▶ _AIM OF THE TASK_
Report back each line of the records that contains the string "badge".

Items listed in a dataset

+++

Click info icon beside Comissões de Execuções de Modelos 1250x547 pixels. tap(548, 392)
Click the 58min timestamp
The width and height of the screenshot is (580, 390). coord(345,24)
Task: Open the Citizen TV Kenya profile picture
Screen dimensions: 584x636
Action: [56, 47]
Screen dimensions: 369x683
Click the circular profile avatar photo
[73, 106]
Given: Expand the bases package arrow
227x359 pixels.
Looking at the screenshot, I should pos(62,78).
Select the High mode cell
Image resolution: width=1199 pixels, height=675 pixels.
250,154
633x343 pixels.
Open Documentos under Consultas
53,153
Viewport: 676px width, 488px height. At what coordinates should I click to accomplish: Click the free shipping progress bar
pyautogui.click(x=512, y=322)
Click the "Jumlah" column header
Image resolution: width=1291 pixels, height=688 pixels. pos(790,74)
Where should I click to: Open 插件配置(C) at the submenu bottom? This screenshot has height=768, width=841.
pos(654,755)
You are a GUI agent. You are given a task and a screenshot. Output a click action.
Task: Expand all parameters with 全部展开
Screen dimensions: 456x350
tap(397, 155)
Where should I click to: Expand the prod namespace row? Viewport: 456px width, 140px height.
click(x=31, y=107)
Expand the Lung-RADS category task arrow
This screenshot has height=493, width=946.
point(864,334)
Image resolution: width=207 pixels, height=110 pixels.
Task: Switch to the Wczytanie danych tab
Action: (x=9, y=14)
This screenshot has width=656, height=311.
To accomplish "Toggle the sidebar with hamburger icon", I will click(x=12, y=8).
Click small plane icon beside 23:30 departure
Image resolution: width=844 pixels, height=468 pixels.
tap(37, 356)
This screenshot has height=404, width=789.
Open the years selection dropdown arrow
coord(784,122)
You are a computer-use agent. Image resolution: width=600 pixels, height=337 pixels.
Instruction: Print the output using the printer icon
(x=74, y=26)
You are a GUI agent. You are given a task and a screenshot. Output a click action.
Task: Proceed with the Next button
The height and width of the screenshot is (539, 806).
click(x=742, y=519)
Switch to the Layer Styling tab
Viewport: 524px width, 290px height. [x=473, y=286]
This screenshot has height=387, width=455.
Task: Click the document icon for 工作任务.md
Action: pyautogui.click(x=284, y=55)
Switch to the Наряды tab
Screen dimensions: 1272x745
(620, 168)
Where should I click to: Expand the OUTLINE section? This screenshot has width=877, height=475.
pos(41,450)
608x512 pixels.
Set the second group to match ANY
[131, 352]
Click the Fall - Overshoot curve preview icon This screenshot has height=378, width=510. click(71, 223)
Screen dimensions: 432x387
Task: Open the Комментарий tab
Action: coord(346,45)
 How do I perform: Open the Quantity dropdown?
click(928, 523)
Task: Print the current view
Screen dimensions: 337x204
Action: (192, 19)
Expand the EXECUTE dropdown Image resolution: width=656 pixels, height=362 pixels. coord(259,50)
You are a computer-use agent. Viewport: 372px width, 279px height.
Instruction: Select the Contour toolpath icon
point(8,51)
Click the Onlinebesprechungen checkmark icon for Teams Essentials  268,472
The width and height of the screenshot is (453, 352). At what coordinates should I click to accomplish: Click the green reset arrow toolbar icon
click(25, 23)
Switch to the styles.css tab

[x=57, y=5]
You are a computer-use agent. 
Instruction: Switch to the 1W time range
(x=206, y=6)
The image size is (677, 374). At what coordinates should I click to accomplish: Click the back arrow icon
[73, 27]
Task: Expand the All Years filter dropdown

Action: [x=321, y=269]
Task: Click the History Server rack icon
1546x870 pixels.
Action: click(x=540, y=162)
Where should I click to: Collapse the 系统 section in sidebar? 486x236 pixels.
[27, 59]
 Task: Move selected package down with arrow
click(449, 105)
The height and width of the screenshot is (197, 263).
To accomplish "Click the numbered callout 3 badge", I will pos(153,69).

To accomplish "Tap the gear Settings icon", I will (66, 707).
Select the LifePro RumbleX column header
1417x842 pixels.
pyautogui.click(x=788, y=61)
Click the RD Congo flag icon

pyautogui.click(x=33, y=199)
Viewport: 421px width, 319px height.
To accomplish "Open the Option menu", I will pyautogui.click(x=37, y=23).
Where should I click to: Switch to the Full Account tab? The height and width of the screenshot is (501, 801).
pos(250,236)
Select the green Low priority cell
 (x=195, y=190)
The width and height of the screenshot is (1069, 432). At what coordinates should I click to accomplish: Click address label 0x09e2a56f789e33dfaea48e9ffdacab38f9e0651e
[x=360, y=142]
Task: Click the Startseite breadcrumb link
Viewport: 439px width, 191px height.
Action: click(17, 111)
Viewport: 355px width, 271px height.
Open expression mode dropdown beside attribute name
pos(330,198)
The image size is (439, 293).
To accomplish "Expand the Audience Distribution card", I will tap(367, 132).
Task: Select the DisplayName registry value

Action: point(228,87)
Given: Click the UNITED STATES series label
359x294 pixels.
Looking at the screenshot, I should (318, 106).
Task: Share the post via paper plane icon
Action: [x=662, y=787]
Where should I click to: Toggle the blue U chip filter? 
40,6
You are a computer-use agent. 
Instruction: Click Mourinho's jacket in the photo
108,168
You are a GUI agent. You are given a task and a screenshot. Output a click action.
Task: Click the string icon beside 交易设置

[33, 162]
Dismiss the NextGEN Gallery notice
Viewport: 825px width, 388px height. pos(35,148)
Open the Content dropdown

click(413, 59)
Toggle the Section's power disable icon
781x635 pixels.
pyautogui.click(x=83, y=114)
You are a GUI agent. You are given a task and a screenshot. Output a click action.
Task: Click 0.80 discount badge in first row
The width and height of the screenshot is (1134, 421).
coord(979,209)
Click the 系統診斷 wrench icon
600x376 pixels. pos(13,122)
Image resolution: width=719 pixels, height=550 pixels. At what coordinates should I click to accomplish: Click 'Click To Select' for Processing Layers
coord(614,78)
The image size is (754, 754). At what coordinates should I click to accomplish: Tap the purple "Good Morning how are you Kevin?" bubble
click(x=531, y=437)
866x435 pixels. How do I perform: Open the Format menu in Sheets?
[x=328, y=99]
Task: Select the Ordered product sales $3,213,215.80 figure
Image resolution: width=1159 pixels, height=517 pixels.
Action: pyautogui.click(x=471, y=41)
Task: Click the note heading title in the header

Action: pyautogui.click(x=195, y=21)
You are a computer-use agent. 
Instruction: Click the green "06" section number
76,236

+++

▶ _EXPECTED OUTPUT_
To accomplish "Click the numbered callout 3 badge", I will pos(153,69).
Task: Click 0.80 discount badge in first row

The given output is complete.